The presbytery challenged the complainant’s interpretation of the 1992 case titled Session, Central Presbyterian Church v. Presbytery of Long Island. In that case, the highest court in the denomination concluded that a “church may neither be compelled to pay nor punished for failure to pay any amounts pursuant to a [per capita] plan.”
But, the presbytery argues that the 1992 General Assembly Permanent Judicial Commission “did not hold that a presbytery may not establish requirements for payment; only that compulsion and punishment may not be used. If this seems like a fine distinction, it should be seen to echo the very next sentence of that 1992 decision: ‘As Presbyterians we have a unique relationship which obligates us morally to share in the mission enterprise of the church.'”
Denying that its policy was punitive, the presbytery says, “No congregation has a right to receive mission support. Many congregations do not receive mission support, for a variety of reasons, including the missing of application deadlines, unavailability of funds, or inconsistency of proposals with presbytery’s current mission priorities.”
The presbytery contends that it is entitled to use the same criteria for determining expenditures as sessions use. “Just as Complainant argues that a governing body, such as the Session, may decline to pay per capita as a matter of ‘conscience,’ the presbytery is entitled to the same defense for a policy expressing its ‘conscience’ with regard to the distribution of funds.”

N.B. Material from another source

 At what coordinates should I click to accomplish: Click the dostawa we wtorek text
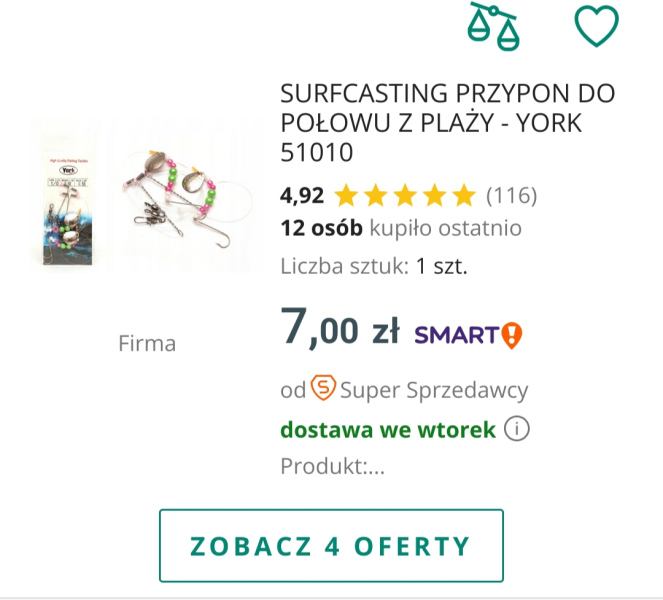[x=388, y=430]
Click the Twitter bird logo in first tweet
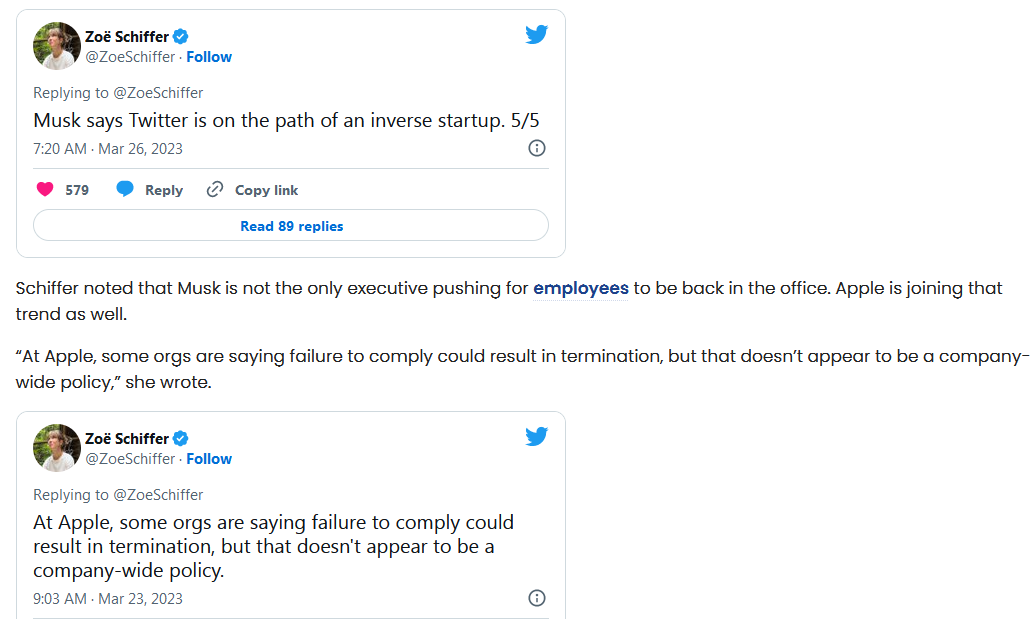This screenshot has height=619, width=1035. tap(537, 34)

Denying that its policy is “coercive,” the presbytery argues, “There is no expectation of payment of per capita, and nothing to which the congregation is entitled is taken away.”
Further, the presbytery says its policy does not limit a Session’s rights – and that those rights do not include presbytery loan approval.
Because the PCUSA Constitution says all church property is held in trust for the denomination, local congregations must secure presbytery approval for financing building projects – one of the key issue in the Kansas case.
But, the presbytery says, “It is not punishment to give someone something to which they are not entitled. The presbytery is free to award grants and loan guarantees as it sees fit; it is not ‘punishment’ when it exercises discretion, even according to criteria with which a church may not be pleased.'”
It quoted a lengthy section from the 2003 decision in John Minihan and J. Randall Richards v. The Presbytery of Scioto Valley, in which the denomination’s highest court affirmed the voluntary nature of per capita.
Part of that section cites a “high moral obligation based on the grace and call of God to participate fully in the covenant community” and adds, ” … we are called to turn from the sin of individualism run rampant and embrace the covenantal community in which our Lord Jesus has called us to live as those who love as we have been loved (John 13:34). Therefore, withholding per capita as a means of protest or dissent evidences a serious breach of the trust and love with which our Lord Jesus intends the covenant community to function together.”
The response includes Book of Order citations about church property, including the section saying that all property is held in trust for the denomination and the section about disposing or encumbering local church property: “A particular church shall not sell, mortgage, or otherwise encumber any of its real property and it shall not acquire real property subject to an encumbrance or condition without the written permission of the presbytery transmitted through the session of that particular church.”